The Citizenship Act of 1982 provided that any child born in Botswana became a national, unless at the time of birth, it acquired nationality elsewhere through descent from its father. It allowed only illegitimate children to derive nationality from a mother if she was a native-born Motswana, but for derivation of nationality from a father, the requirement was only that he be a national. It had no provisions for a wife to facilitate the naturalisation of her foreign spouse; however, foreign wives were allowed to naturalise after a residency period of two and a half years. To comply with international agreements like the Convention on the Nationality of Married Women and the Convention on the Elimination of All Forms of Discrimination Against Women, it did not require that women acquire a husband's nationality upon marriage.

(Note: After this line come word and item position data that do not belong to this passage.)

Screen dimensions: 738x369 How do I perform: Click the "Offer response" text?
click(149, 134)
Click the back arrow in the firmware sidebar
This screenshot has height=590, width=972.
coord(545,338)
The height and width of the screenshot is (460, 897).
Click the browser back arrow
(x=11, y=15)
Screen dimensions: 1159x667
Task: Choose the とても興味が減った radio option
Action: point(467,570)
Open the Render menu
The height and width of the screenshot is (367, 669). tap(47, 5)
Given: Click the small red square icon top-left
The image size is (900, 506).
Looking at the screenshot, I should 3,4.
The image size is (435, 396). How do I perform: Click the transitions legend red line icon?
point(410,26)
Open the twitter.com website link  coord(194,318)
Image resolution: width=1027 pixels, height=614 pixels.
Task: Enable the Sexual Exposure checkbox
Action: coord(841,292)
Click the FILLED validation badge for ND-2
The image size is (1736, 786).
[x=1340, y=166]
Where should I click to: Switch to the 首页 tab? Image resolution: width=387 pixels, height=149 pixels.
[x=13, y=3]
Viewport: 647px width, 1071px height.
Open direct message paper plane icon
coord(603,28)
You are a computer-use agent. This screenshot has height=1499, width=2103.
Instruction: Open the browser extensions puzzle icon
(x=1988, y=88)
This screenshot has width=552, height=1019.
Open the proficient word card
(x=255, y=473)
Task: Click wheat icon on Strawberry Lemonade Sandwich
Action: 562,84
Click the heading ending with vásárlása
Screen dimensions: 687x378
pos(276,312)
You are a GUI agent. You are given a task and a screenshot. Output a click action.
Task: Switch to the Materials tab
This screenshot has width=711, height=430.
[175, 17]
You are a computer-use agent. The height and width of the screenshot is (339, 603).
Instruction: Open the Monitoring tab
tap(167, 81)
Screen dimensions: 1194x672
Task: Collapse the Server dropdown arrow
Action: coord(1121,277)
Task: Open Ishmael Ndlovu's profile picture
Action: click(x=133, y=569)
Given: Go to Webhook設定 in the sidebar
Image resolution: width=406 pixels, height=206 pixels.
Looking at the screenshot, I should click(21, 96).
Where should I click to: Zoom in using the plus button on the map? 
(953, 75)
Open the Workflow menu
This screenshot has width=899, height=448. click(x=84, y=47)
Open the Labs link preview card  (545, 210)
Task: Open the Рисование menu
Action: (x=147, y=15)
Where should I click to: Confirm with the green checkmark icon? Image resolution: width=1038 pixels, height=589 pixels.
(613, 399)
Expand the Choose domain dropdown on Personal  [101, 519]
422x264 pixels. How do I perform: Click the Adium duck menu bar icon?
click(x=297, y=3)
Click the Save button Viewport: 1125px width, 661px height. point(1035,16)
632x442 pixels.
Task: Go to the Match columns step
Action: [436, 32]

Though the Act of 1982 provided for any child born in Botswana to become a national, Botswana ended its provision for jus soli in 1984. Other provisions remained the same reiterating that legitimate children born anywhere could obtain the nationality of their Motswana father; only illegitimate children could obtain their mother's status; and while a foreign wife could be naturalised under preferential terms if married to a Motswana husband, the same did not hold true for a foreign husband of Motswana wife. In 1992, Unity Dow successfully challenged the law, sparking women to press for changes to nationality laws across Africa. A new Citizenship Act was enacted in 1995, eliminating the gender discrepancies in the prior legislation. In 2021, Sithabile Pauline Mathe, instituted a legal challenge to Botswana's prohibition of dual nationality. Mathe claimed that the Citizenship Act of 1998 was discriminatory as it required her children to choose between their father's and mother's heritage and swear an oath of allegiance which was not required of other nationals considered Batswana by birth.